Isso significa que devemos adotar a redução de tráfego como uma medida de mitigação em rodovias brasileiras? Não ou talvez seriam as minhas respostas a essa pergunta.
Em rodovias muito movimentadas (milhares de carros por dia), a diminuição do tráfego é uma medida dificílima de implantar do ponto de vista político. Além disso, embora desconheça estudos que tenham explicitamente avaliado este aspecto, trata-se de uma medida provavelmente pouco eficiente, com uma relação custo-benefício desfavorável quando comparada com outras medidas alternativas como passagens de fauna associadas a cercas direcionadoras.
Parar ou limitar o trânsito tem custos sociais e econômicos que inexistem com as passagens e cercas.
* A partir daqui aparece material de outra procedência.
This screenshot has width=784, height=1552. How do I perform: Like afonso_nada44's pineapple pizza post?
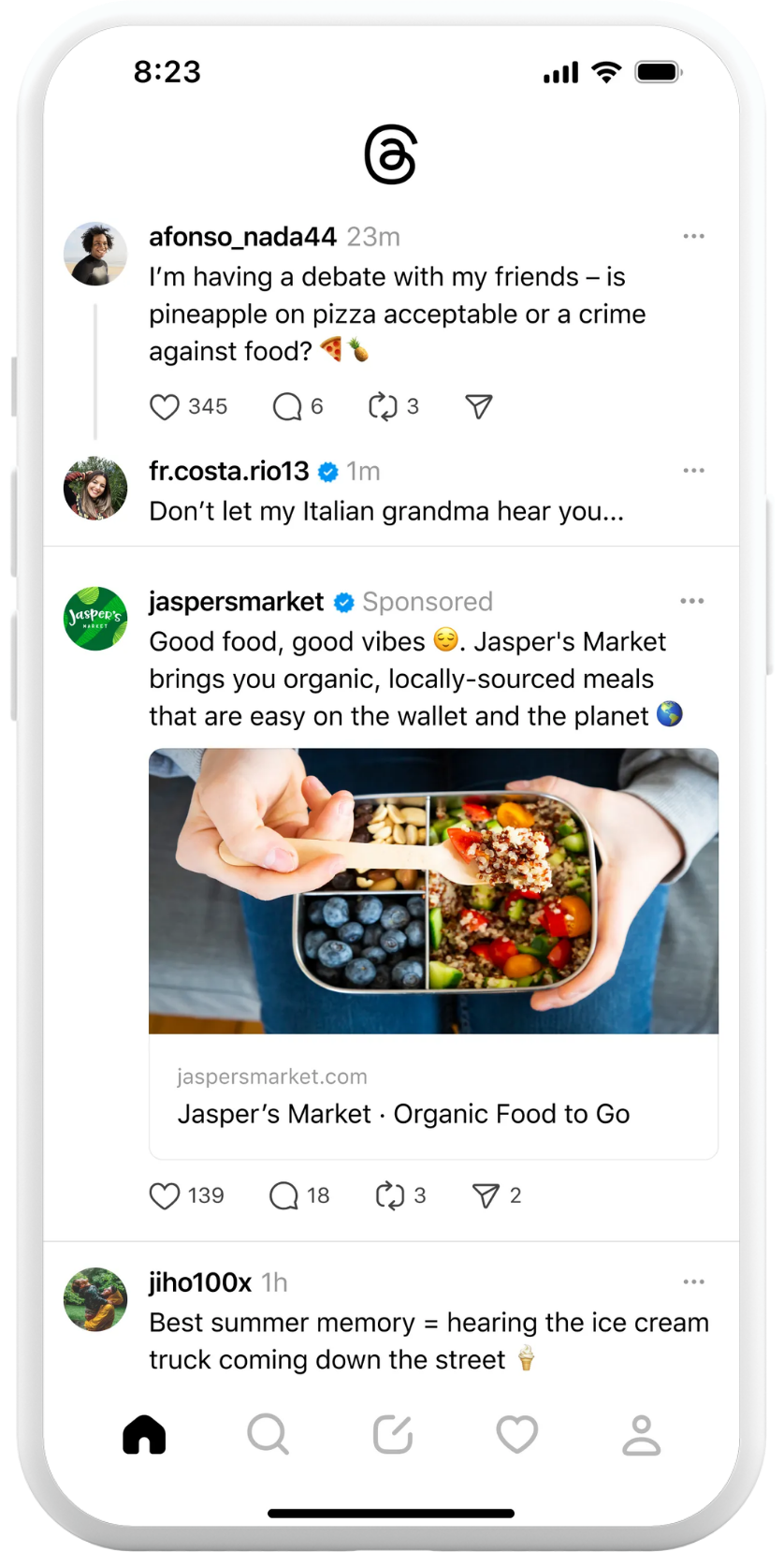pos(165,407)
Estas últimas têm uma implantação mais cara, mas esses custos se diluem durante o período de operação da estrada. Portanto, em estradas muito movimentadas é razoável admitir que a redução de tráfego não seria uma alternativa razoável para diminuir as mortes dos animais.
Por outro lado, existem algumas situações em que essa medida deve ser avaliada como alternativa potencial. Durante eventos migratórios, restritos a poucos dias e/ou a alguns horários do dia e que não acontecem anualmente no mesmo segmento de uma estrada com tráfego moderado ou baixo (inferior a dois mil veículos por dia), pode ser que seja oportuna a limitação do tráfego. Embora aplicada em outras regiões do globo, sobretudo para reduzir as mortes de anfíbios, desconheço uma espécie para a qual esse padrão de interação com estradas tenha sido descrito no Brasil. Mas também não conhecemos tanto assim da nossa fauna e das nossas estradas para afirmarmos que isso não possa acontecer. Para situações como essa, a redução de tráfego talvez possa ser uma alternativa de mitigação.
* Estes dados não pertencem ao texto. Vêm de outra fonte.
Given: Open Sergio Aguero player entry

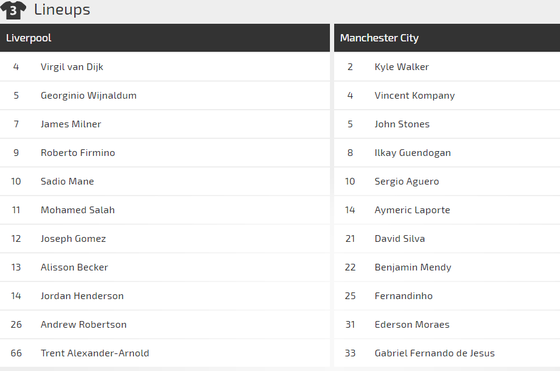Looking at the screenshot, I should click(x=406, y=181).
Um caso particular de controle ou limitação de tráfego que já foi relatado aqui no Fauna News é a estrada que liga São Miguel Arcanjo a Sete Barras e que corta o Parque Estadual Carlos Botelho, no estado de São Paulo. O tráfego a noite é vedado. É possível prever que animais noturnos – sobretudo algumas espécies de mamíferos, mas também alguns anfíbios e talvez répteis – raramente sejam atropelados. Mas essa medida em nada beneficia a fauna diurna com a redução da mortalidade e também não limita uma série de outros impactos potenciais decorrentes da presença de uma estrada e do tráfego diurno, como a facilitação do extrativismo ilegal de plantas e animais, vários mecanismos de contaminação ambiental e espécies invasoras, só para citar alguns.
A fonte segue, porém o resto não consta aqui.